En passant la porte de la salle, vous faîtes un saut dans le temps de 87 ans. Vous aurez troqué votre nationalité pour une appartenance à un bassin versant et à une communauté. Choisirez-vous celle du bras de la montagne, du bras de l’eau ou de la forêt ? Dans Les Enfants du Rhône, la catastrophe a déjà eu lieu, précipitant la reconfiguration éco-politique du monde. Les humains ont abandonné l’extractivisme et l’exploitation pour le soin, les animaux sont devenus leurs égaux, des espèces végétales disparues ont été réintégrées. Le nomadisme est redevenu un mode de vie pour certains. Les organisations sociales se sont horizontalisées et démultipliées – zones autonomes, cité libre ou simples groupes de travail –, et leurs représentants sont tirés au sort. La technologie aussi s’est ensauvagée : Internet roule au mycélium. Quant au théâtre, en devenant des « terrâtres », ils sont enfin des lieux collectifs de rituels. D’ailleurs, c’est à l’un d’eux que vous êtes conviés ce soir : la commémoration funèbre de « Mère-mère », dernière ancêtre ayant connu « la guerre de l’eau ». Sous un arbre sacré en lévitation – le dernier des bouleaux –, le techno-mage et ses trois acolytes lancent la cérémonie.

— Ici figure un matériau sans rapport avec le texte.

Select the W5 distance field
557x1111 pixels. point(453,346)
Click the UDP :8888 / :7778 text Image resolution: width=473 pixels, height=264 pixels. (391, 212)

« Il est plus facile d’imaginer la fin du monde que la fin du capitalisme ». L’adage, souvent attribué au philosophe slovène Slavok Zizek, est désormais bien connu. Dans son sillage, intellectuels et artistes postulent que la crise multiple dans laquelle nous sommes englués serait, aussi, une crise de l’imaginaire. Une frange du spectacle vivant s’est alors donnée pour mission de créer de nouveaux mondes. Et il serait temps de porter un regard critique, moins sur cette tendance que sur les discours qui l’accompagnent et permettent, à peu de frais, de s’auto-proclamer politique tout en produisant des formes inoffensives.
Les Enfants du Rhône ne nous en donnera pas l’occasion tant Christophe Burgess et son équipe slaloment avec élégance entre les écueils du genre. Aussi documenté soit-il, le spectacle se garde d’illustrer quelque théorie qu’on aurait pu découvrir par soi-même dans un essai. Les réflexions sur les bassins versants comme échelle d’organisation écologique et les expériences de « Parlement plus qu’humain » sont ici métabolisées et irriguent la fiction sans l’écraser, nous offrant du grain à moudre plutôt que du prêt-à-penser. Et c’est toujours plus agréable d’aller au théâtre pour le théâtre et non pour se faire sermonner ou éduquer.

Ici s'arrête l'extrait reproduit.